Kindercore Vinyl is a vinyl record pressing plant based in Athens, Georgia. It began as an independent record label, founded in 1996 by Ryan Lewis and Daniel Geller to help create a unified music scene of Athens. After the dissolution of the record label, Lewis and Geller partnered with Cash Carter and Bill Fortenberry to revive Kindercore as a vinyl pressing plant. Kindercore Vinyl is the only vinyl pressing plant in the state of Georgia.

Record label 

Kindercore Records began in the mid-1990s by musicians Lewis and Geller in response to the variety of musicians in Athens, but no unifying music culture. Early releases of the label include music by of Montreal and Kincaid (Geller's own band), singles from various Athens musicians, and bigger bands such as Japancakes.

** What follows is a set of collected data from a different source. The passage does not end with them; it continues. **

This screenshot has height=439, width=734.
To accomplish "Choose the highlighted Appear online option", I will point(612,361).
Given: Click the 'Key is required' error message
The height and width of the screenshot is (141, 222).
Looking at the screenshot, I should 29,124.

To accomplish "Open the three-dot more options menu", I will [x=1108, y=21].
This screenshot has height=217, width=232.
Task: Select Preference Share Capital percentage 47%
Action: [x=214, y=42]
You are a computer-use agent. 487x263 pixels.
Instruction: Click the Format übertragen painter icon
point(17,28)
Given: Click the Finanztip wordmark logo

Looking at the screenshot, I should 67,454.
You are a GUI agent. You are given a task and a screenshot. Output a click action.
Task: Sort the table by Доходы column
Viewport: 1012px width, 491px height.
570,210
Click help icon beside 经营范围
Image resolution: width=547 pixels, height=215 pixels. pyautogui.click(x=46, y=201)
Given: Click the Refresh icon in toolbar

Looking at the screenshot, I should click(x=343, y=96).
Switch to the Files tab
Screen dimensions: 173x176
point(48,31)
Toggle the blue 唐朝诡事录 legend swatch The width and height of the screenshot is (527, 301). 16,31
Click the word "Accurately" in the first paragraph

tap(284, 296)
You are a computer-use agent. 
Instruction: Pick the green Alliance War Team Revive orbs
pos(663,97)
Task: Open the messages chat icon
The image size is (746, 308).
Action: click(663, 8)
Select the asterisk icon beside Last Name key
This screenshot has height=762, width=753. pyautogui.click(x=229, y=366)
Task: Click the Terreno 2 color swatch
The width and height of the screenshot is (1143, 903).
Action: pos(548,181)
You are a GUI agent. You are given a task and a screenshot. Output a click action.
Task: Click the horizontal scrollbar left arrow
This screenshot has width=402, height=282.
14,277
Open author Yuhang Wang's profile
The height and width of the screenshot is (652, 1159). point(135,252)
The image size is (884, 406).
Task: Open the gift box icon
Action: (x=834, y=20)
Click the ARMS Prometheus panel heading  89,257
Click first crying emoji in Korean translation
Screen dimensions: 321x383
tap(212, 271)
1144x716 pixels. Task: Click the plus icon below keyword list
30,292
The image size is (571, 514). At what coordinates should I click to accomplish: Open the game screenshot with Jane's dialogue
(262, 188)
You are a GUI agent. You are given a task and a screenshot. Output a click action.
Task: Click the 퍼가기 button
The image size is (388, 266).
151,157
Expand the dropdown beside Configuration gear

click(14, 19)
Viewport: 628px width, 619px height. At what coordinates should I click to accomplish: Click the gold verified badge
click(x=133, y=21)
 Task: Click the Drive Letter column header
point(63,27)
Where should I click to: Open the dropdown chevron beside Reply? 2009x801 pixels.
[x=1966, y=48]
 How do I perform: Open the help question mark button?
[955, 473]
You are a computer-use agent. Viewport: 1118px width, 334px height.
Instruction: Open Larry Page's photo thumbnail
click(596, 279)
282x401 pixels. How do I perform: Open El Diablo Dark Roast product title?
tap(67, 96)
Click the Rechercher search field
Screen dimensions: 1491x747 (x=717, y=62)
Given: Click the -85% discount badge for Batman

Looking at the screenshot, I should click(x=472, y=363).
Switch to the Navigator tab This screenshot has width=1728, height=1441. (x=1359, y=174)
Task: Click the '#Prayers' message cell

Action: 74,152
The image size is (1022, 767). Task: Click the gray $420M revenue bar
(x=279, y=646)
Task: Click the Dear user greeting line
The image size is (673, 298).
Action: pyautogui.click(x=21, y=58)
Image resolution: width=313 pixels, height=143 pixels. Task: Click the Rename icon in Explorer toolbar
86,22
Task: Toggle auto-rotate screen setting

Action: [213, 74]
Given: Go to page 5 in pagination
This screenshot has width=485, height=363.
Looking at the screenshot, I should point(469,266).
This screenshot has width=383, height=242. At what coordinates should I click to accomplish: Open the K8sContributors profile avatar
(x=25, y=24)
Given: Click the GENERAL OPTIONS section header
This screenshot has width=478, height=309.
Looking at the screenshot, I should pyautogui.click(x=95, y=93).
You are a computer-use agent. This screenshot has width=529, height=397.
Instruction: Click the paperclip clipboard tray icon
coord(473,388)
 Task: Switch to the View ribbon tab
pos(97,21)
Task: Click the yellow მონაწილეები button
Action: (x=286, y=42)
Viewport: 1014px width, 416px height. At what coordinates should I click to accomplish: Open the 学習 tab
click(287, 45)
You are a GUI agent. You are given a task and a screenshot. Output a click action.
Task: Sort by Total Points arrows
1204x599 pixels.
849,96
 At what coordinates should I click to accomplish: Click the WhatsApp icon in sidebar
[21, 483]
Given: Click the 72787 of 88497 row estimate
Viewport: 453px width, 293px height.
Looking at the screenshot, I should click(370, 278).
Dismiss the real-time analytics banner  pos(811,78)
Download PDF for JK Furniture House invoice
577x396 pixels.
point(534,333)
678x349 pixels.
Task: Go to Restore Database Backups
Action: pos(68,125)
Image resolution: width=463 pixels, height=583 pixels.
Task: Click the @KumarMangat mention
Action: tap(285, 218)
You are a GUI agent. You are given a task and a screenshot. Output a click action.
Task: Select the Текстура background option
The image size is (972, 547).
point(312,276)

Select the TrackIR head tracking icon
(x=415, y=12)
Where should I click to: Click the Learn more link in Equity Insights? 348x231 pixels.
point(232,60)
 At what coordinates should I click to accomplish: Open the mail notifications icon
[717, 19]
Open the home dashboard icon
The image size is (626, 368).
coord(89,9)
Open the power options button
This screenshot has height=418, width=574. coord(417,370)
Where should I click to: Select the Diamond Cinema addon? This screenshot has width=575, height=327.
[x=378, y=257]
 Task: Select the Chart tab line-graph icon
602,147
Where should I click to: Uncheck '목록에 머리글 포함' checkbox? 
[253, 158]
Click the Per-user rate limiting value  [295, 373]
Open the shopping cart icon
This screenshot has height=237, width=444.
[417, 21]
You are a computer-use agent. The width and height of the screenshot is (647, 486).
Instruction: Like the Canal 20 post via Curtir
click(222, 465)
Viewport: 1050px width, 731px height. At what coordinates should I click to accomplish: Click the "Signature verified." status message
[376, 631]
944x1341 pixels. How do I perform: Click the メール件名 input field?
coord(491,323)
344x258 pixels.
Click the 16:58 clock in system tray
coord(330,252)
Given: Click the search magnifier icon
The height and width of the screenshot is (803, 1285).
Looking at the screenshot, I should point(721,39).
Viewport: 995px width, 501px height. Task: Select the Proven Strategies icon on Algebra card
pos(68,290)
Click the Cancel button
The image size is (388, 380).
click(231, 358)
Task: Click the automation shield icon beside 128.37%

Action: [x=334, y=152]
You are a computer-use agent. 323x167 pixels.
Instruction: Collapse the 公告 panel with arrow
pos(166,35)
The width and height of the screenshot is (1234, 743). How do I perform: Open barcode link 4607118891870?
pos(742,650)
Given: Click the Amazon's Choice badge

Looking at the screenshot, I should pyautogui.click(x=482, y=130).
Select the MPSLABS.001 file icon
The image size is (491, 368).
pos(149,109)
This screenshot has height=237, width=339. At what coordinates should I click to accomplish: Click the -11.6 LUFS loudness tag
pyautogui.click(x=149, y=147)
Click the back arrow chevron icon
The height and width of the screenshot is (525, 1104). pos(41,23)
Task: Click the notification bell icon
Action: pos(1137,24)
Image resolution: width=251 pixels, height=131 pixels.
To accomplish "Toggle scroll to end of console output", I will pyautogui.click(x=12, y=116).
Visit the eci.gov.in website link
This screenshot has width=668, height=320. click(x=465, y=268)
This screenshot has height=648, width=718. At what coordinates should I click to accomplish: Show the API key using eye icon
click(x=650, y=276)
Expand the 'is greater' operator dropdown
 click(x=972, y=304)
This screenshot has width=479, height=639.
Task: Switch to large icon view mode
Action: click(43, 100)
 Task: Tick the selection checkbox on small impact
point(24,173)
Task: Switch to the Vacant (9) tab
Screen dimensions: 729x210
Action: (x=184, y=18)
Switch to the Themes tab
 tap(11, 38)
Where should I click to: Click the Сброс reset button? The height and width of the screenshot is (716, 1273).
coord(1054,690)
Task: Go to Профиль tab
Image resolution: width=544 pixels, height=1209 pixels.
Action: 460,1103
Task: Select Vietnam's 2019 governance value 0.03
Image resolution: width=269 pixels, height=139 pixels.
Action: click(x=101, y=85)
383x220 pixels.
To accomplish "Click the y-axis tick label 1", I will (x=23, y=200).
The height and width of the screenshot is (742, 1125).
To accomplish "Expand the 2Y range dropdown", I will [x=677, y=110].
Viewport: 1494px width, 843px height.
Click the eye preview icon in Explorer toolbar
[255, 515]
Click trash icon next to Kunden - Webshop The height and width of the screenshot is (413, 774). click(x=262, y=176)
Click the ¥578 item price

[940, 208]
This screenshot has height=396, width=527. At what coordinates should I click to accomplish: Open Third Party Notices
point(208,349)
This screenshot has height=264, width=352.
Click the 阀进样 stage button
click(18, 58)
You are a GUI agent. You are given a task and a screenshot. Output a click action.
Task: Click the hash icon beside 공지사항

Kindercore's scope grew from a regional to national level as their records could be heard on radio stations and their bands networked with other touring bands. In 1998, the label moved to New York and joined with Emperor Norton records, creating better finances and more national exposure for Kindercore. In 2000, Kindercore moved back to Athens.

Pressing plant 
The idea of creating a record pressing plant began in 2015. Cash Carter suggested reviving the label, to which Lewis refused. Carter then suggested a pressing plant. Lewis at first rebuffed the idea, but soon agreed upon further consideration. They then partnered with Geller and Bill Fortenberry to begin plans for the plant.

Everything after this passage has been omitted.